Amy Arnsten — Yale University.
Abstract.
The recently evolved prefrontal cortex (PFC) subserves many of our highest-order cognitive functions, generating and sustaining the mental representations that underlie working memory, abstract reasoning, and top-down control of thought, action, and emotion. Due to the pioneering research of Patricia Goldman-Rakic, we have learned much about the neural basis underlying the ability of the dorsolateral prefrontal cortex (dlPFC) to generate mental representations, where microcircuits in deep layer III have extensive recurrent excitatory connections to maintain neuronal firing in the absence of sensory stimulation, while GABAergic interneurons provide lateral inhibition to refine the contents of working memory.
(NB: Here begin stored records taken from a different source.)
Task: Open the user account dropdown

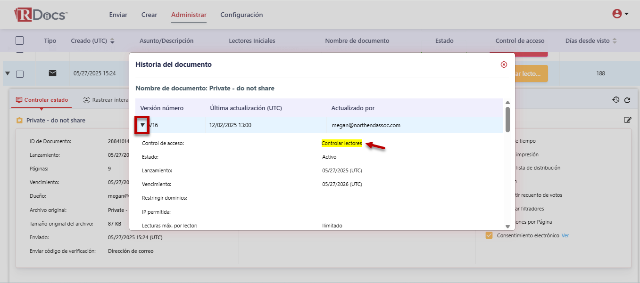Action: 620,14
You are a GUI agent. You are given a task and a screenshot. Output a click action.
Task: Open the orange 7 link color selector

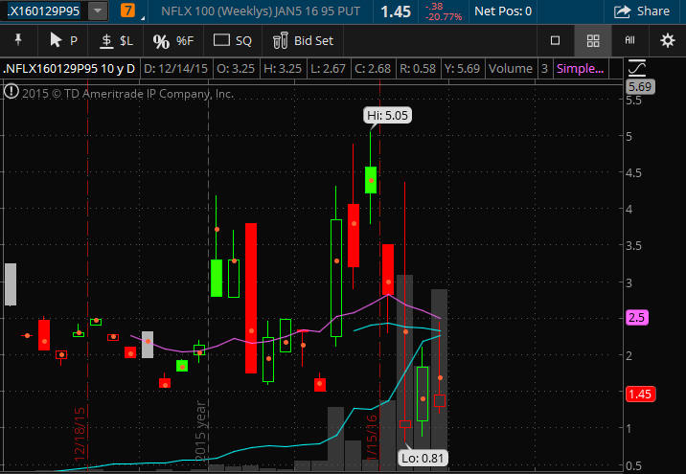click(x=127, y=11)
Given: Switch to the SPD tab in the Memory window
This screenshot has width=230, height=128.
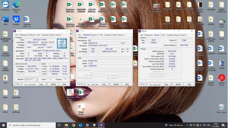Looking at the screenshot, I should 163,35.
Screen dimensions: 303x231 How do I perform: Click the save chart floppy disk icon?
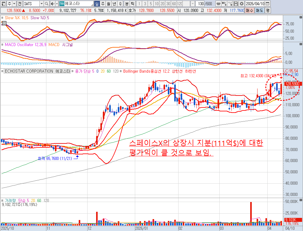[x=236, y=4]
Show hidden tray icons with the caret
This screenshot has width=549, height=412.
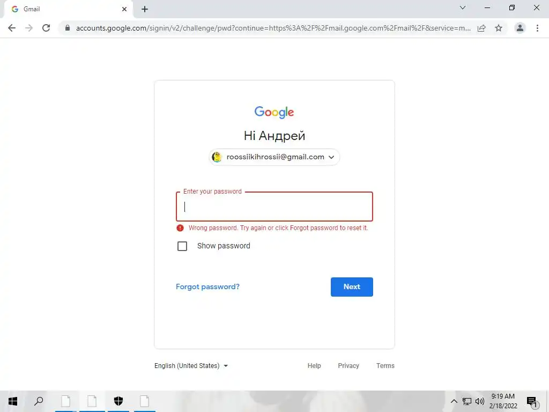[x=454, y=401]
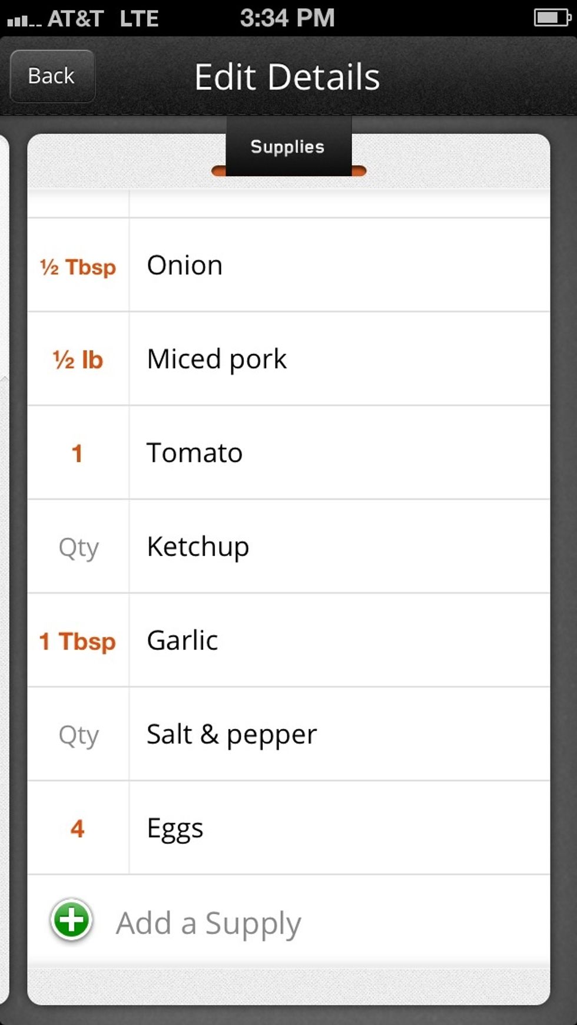
Task: Set the empty Qty for Ketchup
Action: coord(78,548)
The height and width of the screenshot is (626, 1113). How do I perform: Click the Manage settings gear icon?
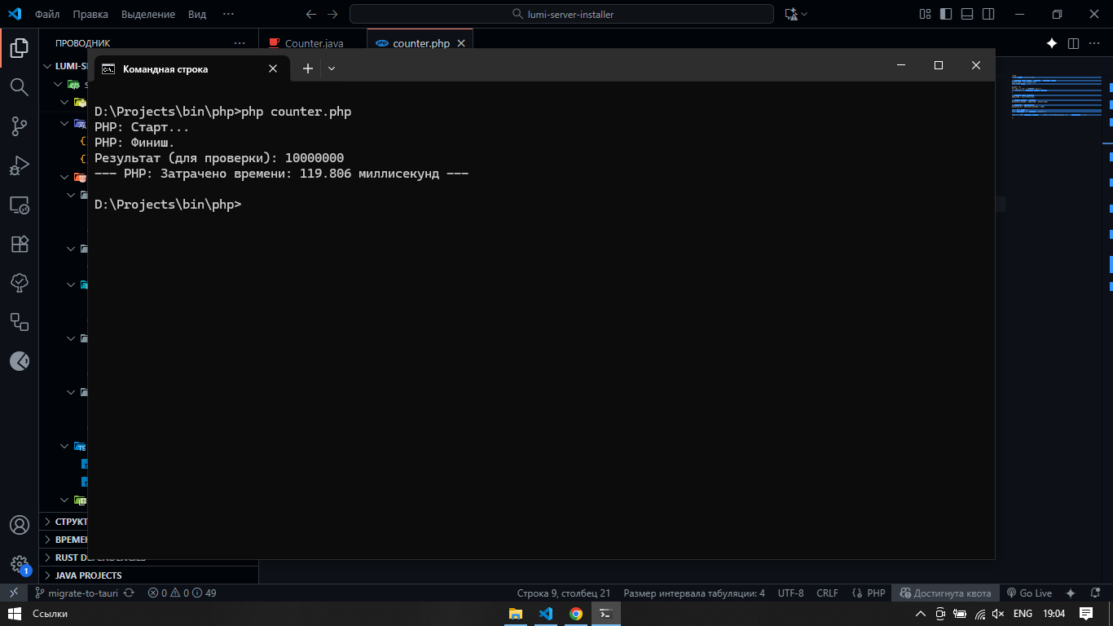coord(19,563)
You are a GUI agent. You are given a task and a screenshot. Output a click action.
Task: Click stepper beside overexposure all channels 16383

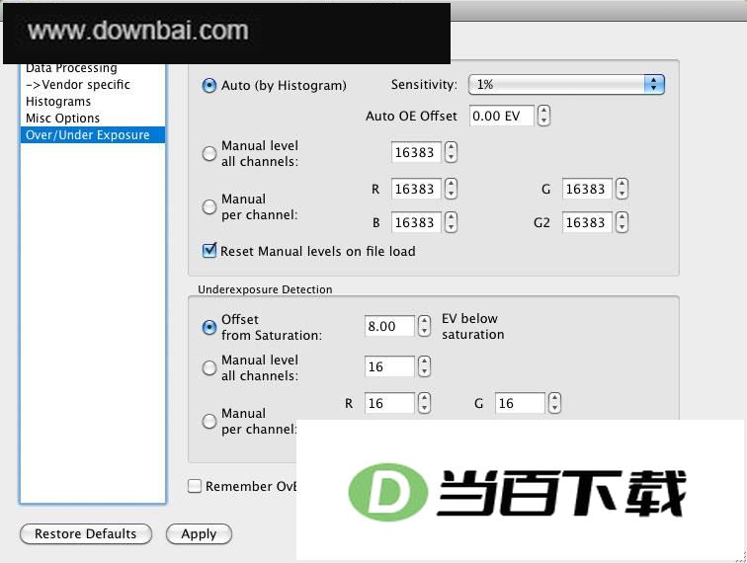point(451,152)
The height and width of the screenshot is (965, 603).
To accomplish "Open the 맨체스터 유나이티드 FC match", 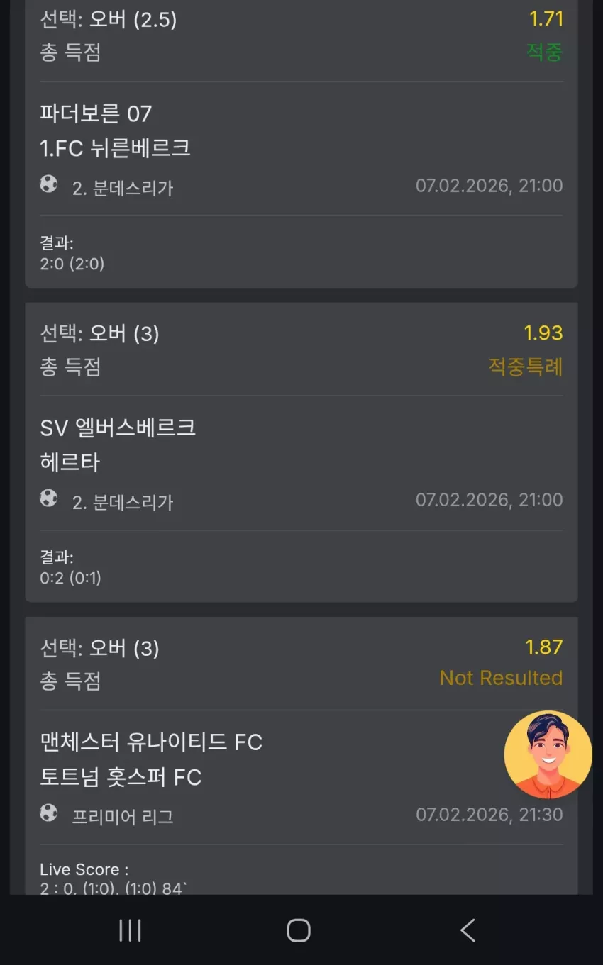I will [151, 742].
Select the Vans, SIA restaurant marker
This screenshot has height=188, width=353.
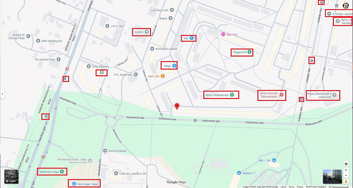point(163,76)

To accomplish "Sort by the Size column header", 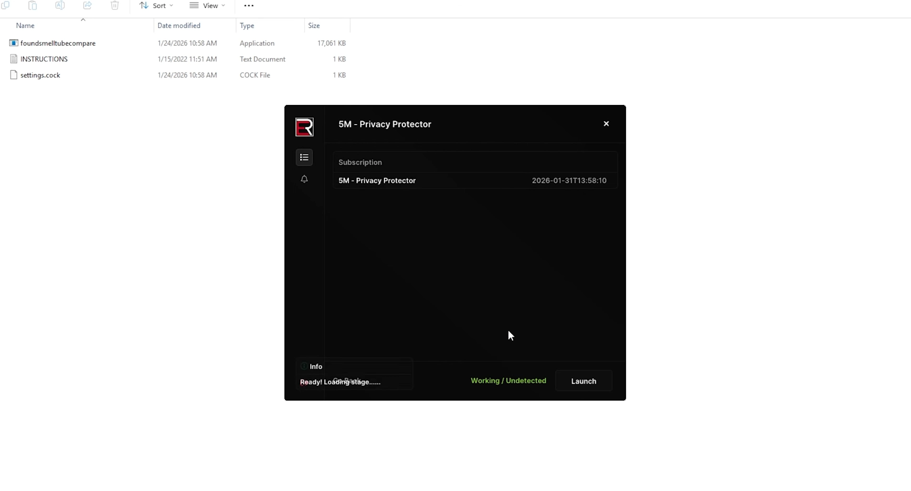I will pos(314,26).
However, these dlPFC circuits are also tremendously dependent on arousal state, with a narrow inverted U response to levels of acetylcholine, dopamine and norepinephrine. Even quite mild uncontrollable stress increases the release of dopamine and norepinephrine in the PFC, which rapidly impairs PFC functioning by 1) stimulating D1 and alpha-1-receptors, respectively, 2) these, in turn, activate feedforward calcium-cAMP signaling within spines, which then 3) open nearby potassium channels to disconnect PFC networks and take the PFC “off-line”. With chronic stress exposure, there is actual atrophy of PFC dendrites and spines. Understanding the neural events that weaken vs. strengthen PFC connectivity and function has led to the development of treatments for patients with stress-related PFC dysfunction, e.g. guanfacine and prazosin. This knowledge is also helping to illuminate the etiology of cognitive disorders, as genetic insults in schizophrenia often increase the activity of these stress signaling pathways, and the molecules that regulate the stress signaling pathways are lost with advancing age, leading to tau pathology as seen in Alzheimer’s disease.